We’re going to talk about divorce and what effect that has on your Will. Unfortunately, half of marriages these days end in divorce. Quite often there’s a valid Will in place, which leaves everything to your spouse who is now your former spouse. So a question I’m asked really regularly is what happens to my Will if I don’t change it after the divorce? Well, the clue is in the question, really, you should change it.
You should make sure it’s updated at the point of divorce. But the law does come to your assistance. The law treats your former spouse as if they had predeceased you on the date of the decree Absolute. Please note that’s the decree absolute, not the decree nisi. Many, many couples that I’ve dealt with have split up, gone through part of the process of getting divorced, but never got to a degree absolute, then an ex-partner has died and that’s caused all sorts of problems. Meaning a former spouse inherits an estate that would otherwise have gone to a new family.
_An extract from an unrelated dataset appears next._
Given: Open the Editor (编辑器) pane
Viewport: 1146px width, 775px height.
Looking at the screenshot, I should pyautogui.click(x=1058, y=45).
On the day of the decree Absolute, your former spouse is no longer a part of your Will. If they’re appointed as an executor, that appointment will fail. If they’re appointed as a beneficiary, their share will pass to your children if you have them, or to the other beneficiaries in the Will because the law treats it as if they died before you. Wills in divorce can be complicated, but the number one tip is that changing your Will after divorce should be a priority, it’s a simple process and it should be part of the overall package of the divorce.